## TASK DIRECTIONS
From the first line to the last, copy the listing exactly and omit the pictures.

——————————

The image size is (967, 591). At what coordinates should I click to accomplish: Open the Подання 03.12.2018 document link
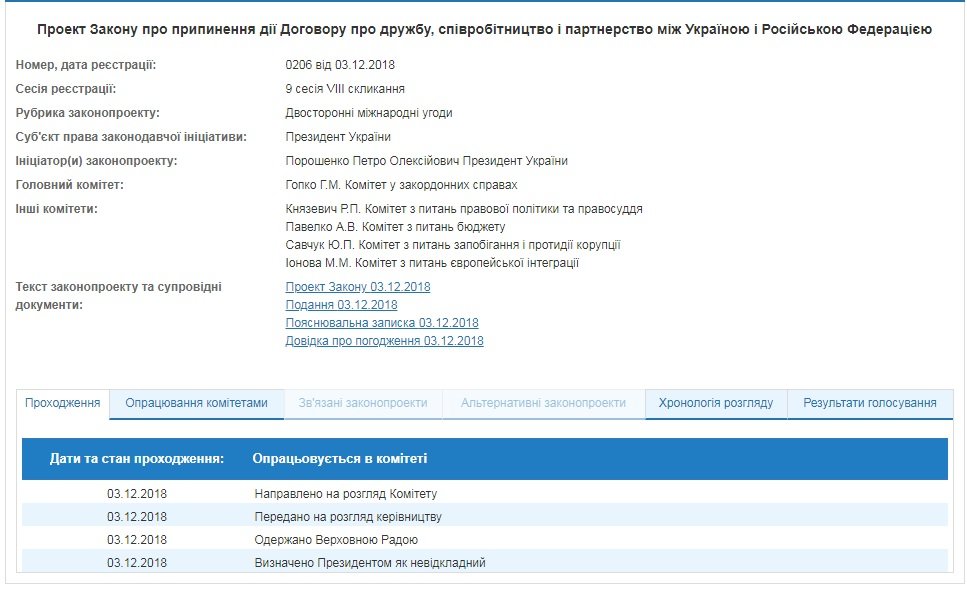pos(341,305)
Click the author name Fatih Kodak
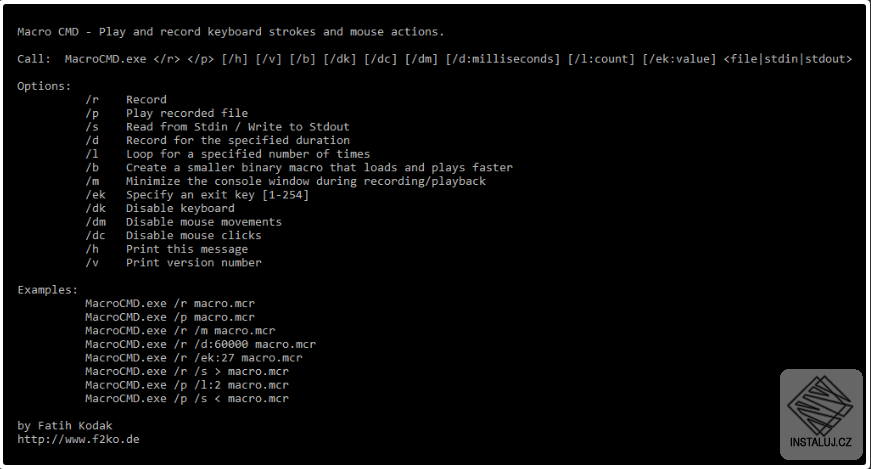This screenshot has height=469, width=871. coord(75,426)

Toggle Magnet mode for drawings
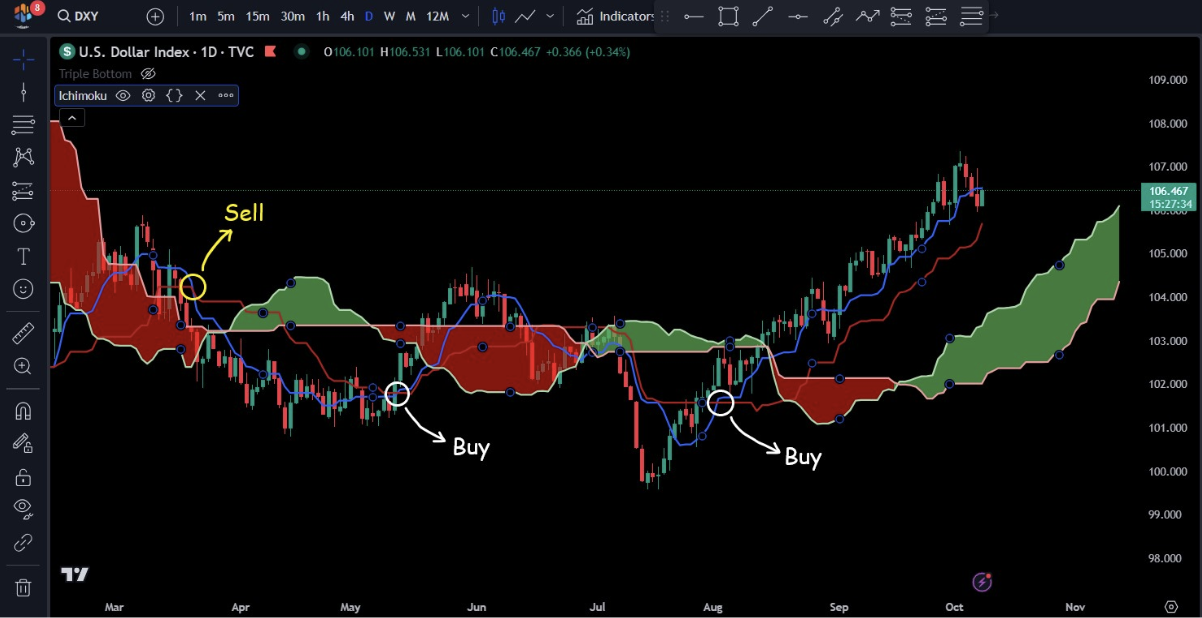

——————————

## EXERCISE SOLUTION
The image size is (967, 591). At what coordinates should I click to accomplish: Open the Подання 03.12.2018 document link
pos(341,305)
Click the author name Fatih Kodak
This screenshot has height=469, width=871. coord(75,426)

Toggle Magnet mode for drawings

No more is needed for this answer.